Netanyahu is also at odds with the Biden administration over who should run Gaza after the war. He has rejected the U.S.-backed idea that a unified Palestinian government should run both Gaza and parts of the Israeli-occupied West Bank as a precursor to eventual statehood. Instead, he has insisted on open-ended Israeli security control in Gaza, without saying what would come next.

TRADING FOR HOSTAGES

Families of hostages and their supporters have demanded that the government prioritize hostage releases over other war objectives, and have staged large protests every weekend, including Saturday.

Egypt, one of the mediators between Israel and Hamas, has proposed a multistage plan that would kick off with a swap of hostages for prisoners, accompanied by a temporary cease-fire — along the lines of an exchange during a weeklong truce in November.

Hamas insists the war must end before it will discuss hostage releases.

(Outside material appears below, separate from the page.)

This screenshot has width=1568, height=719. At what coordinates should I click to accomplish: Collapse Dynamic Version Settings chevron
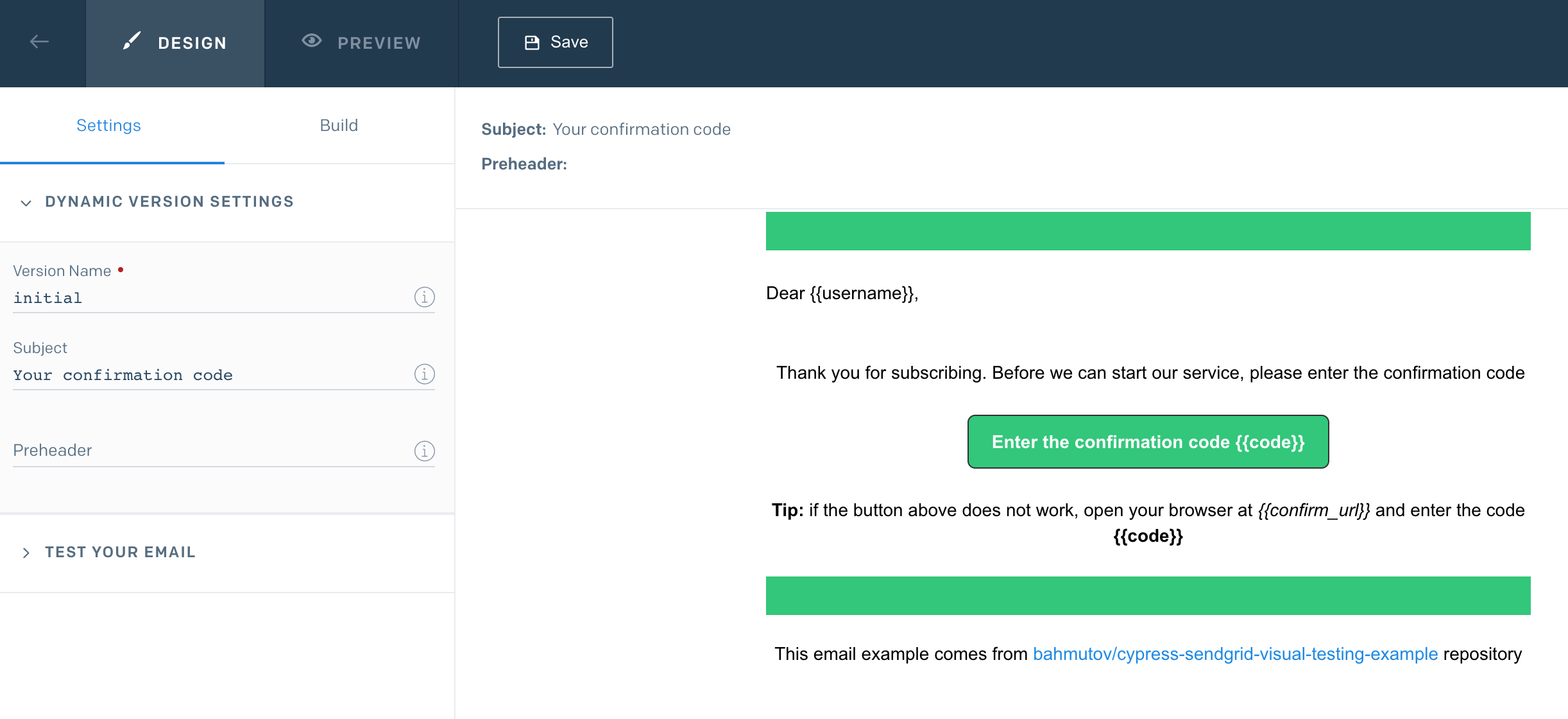[x=26, y=203]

Osama Hamdan, a senior Hamas official in Beirut, reiterated that position Saturday, but also told The Associated Press that “we have not given any final answer so far” to the Egyptian proposal.

Asked about reports of possible progress toward a deal, Netanyahu said Saturday that “we see a possibility, maybe, for movement” but that he did not want to raise “exaggerated expectations.”

DIFFICULTIES IN DELIVERING AID

More than a week after a U.N. Security Council resolution called for the unhindered delivery of aid at scale across besieged Gaza, conditions have only worsened, U.N. agencies warned.

Aid officials said the aid entering Gaza remains woefully inadequate. Distributing goods is hampered by long delays at two border crossings, ongoing fighting, Israeli airstrikes, repeated cuts in internet and phone services and a breakdown of law and order that makes it difficult to secure aid convoys, they said.

Nearly the entire population is fully dependent on outside humanitarian aid, said Philippe Lazzarini, head of UNRWA, the U.N. agency for Palestinian refugees. A quarter of the population is starving because too few trucks enter with food, medicine, fuel and other supplies — sometimes fewer than 100 trucks a day, according to U.N. daily reports.


Magdy reported from Cairo. Associated Press writer Jack Jeffery in London contributed to this report.